- [Task directions]: Print word for word the first line of the listing below and every line after it, through the line with "Task: Click the Open File folder icon". Leave out the pictures and the rest.

>>>

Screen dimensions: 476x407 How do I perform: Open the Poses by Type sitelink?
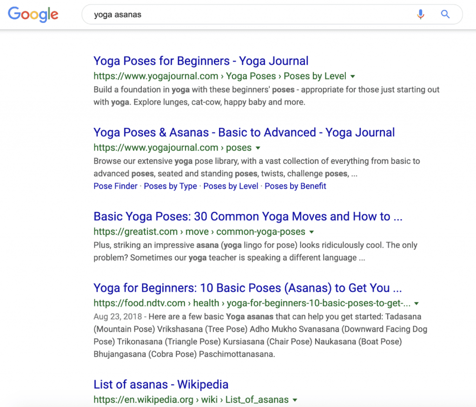[x=170, y=186]
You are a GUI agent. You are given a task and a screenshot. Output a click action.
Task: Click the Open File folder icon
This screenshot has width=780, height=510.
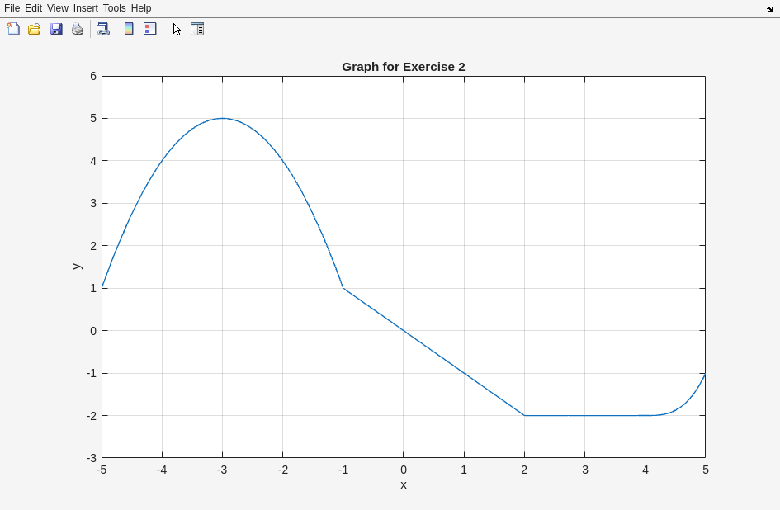pos(35,29)
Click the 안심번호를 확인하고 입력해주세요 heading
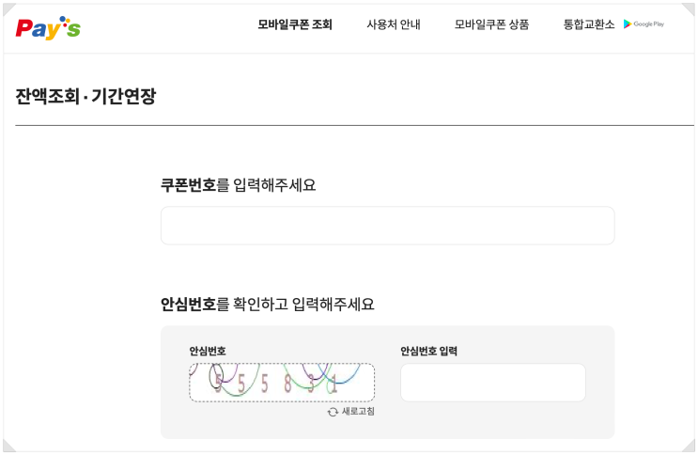The width and height of the screenshot is (698, 455). pyautogui.click(x=267, y=305)

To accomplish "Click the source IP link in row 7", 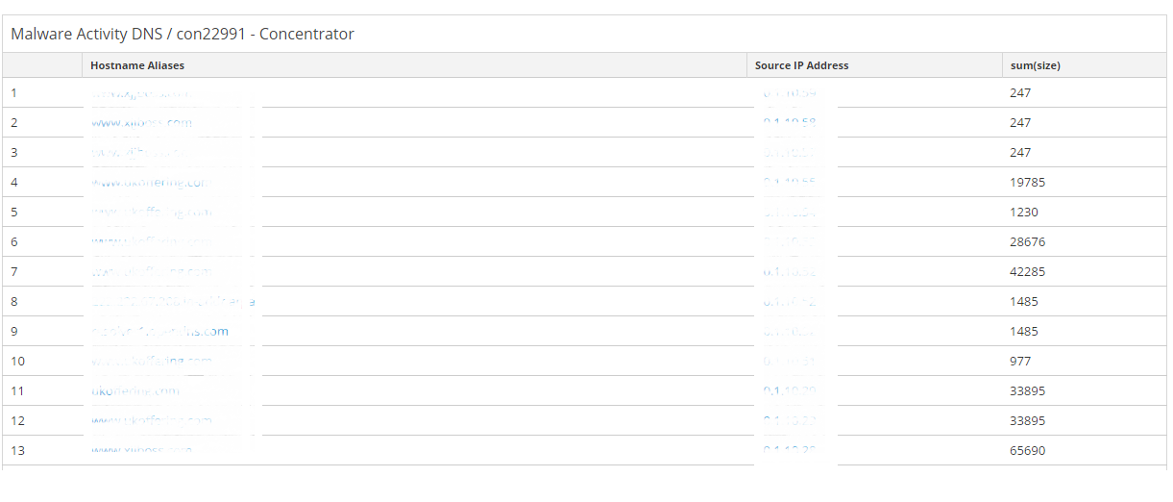I will (789, 272).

<<<

- [Task answer]:
Screen dimensions: 476x407 How do I perform: Open the Poses by Type sitelink?
[x=170, y=186]
You are a GUI agent. You are given a task and a screenshot. Output a click action.
Task: Click the Open File folder icon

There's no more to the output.